[Materials provided]:
═══

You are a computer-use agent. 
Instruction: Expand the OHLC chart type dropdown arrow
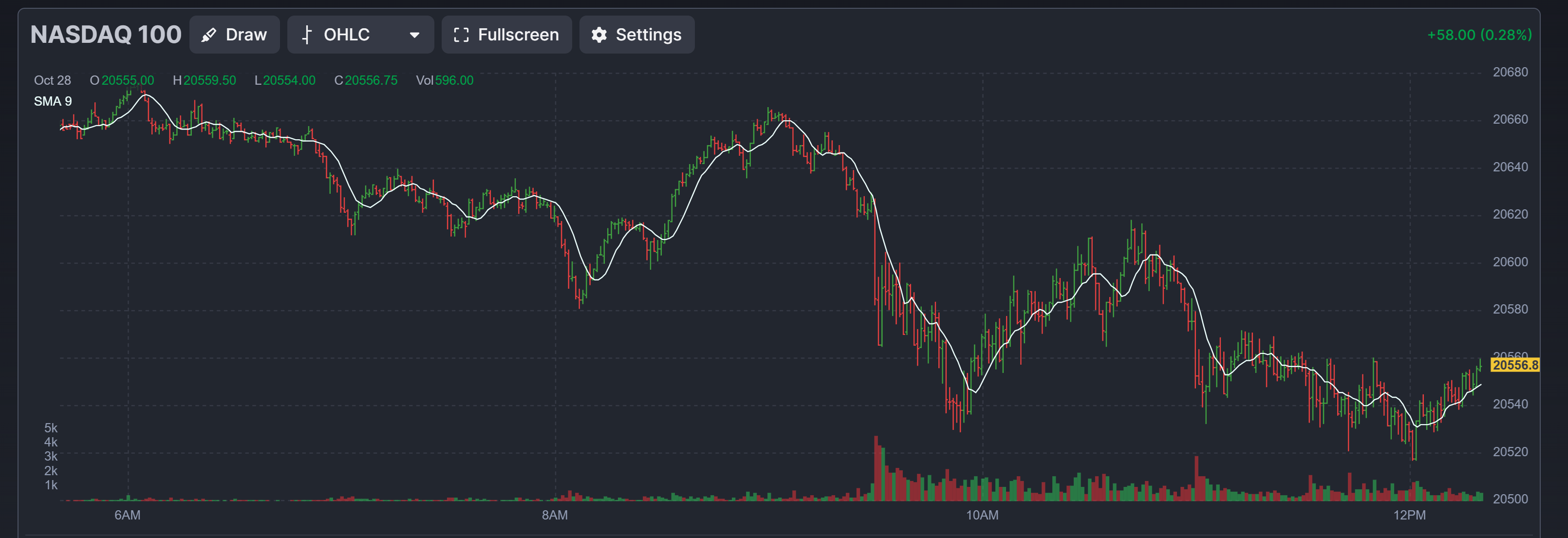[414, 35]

═══

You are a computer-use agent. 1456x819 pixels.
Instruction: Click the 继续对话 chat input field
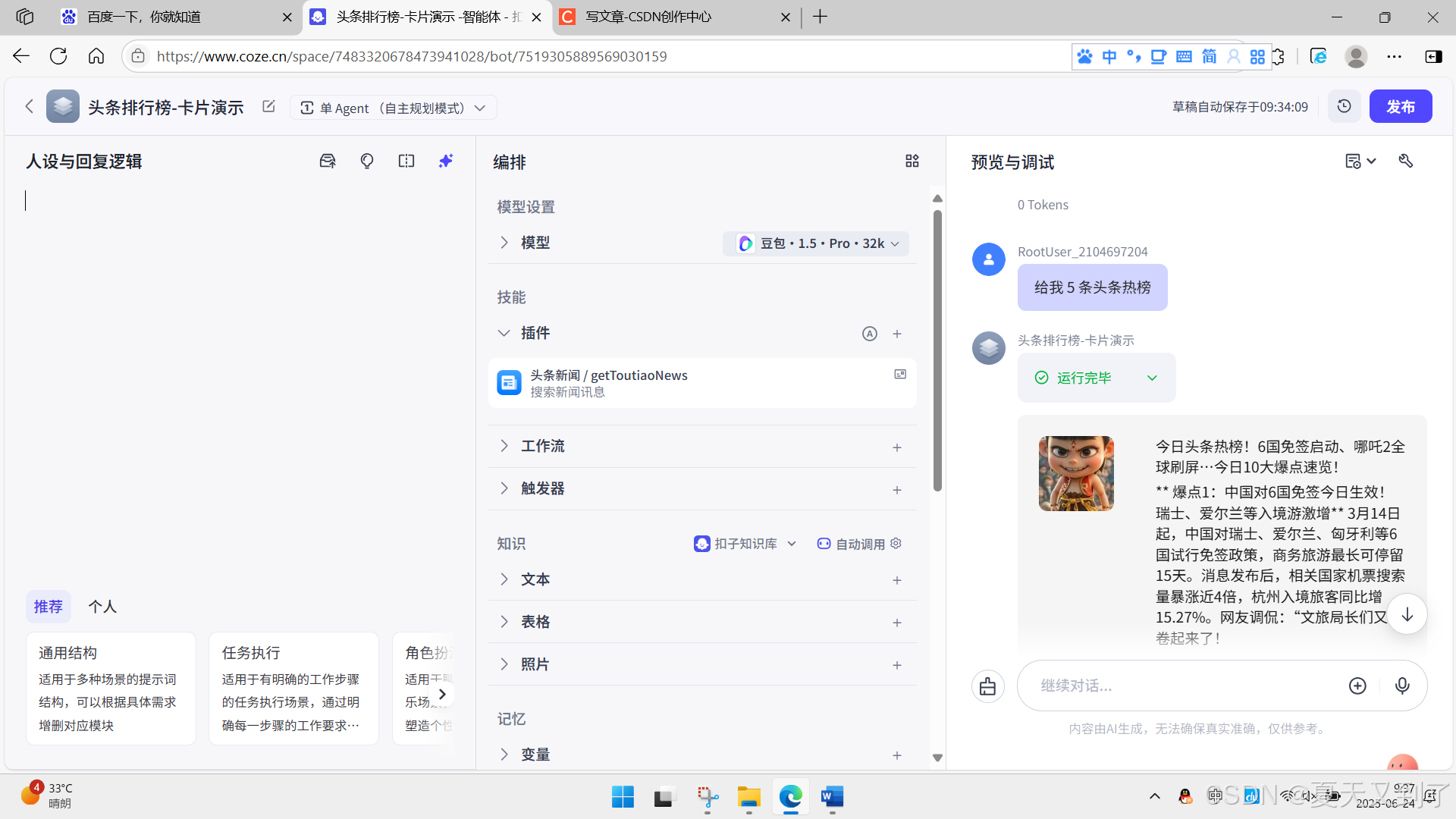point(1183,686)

═══

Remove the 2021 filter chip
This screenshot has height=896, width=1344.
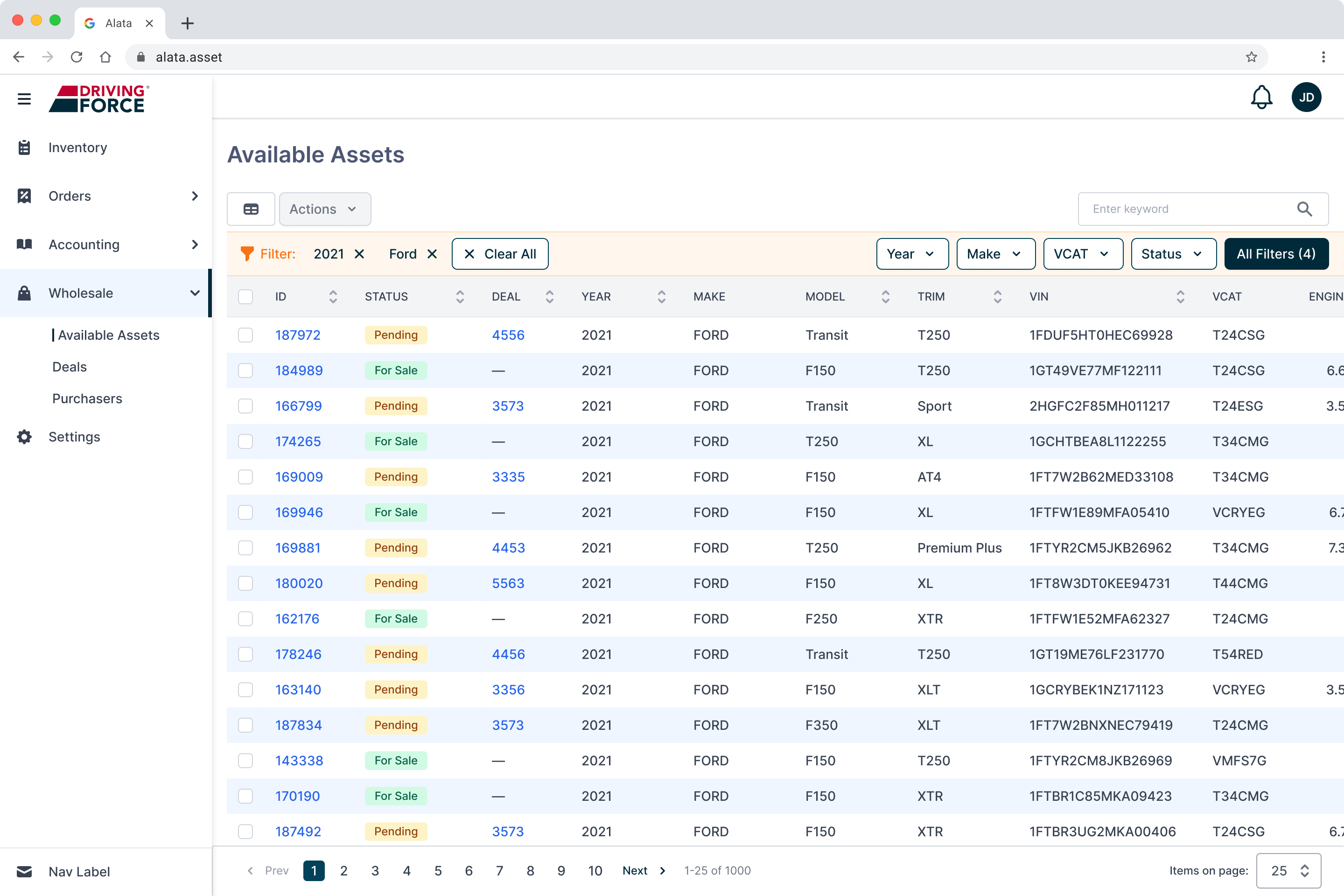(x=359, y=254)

═══

[Work to be completed]:
Determine which lines above include the word "computer", and report those lines in full.

[Result]:
You are a computer-use agent. 
You are a computer-use agent. 1456x819 pixels.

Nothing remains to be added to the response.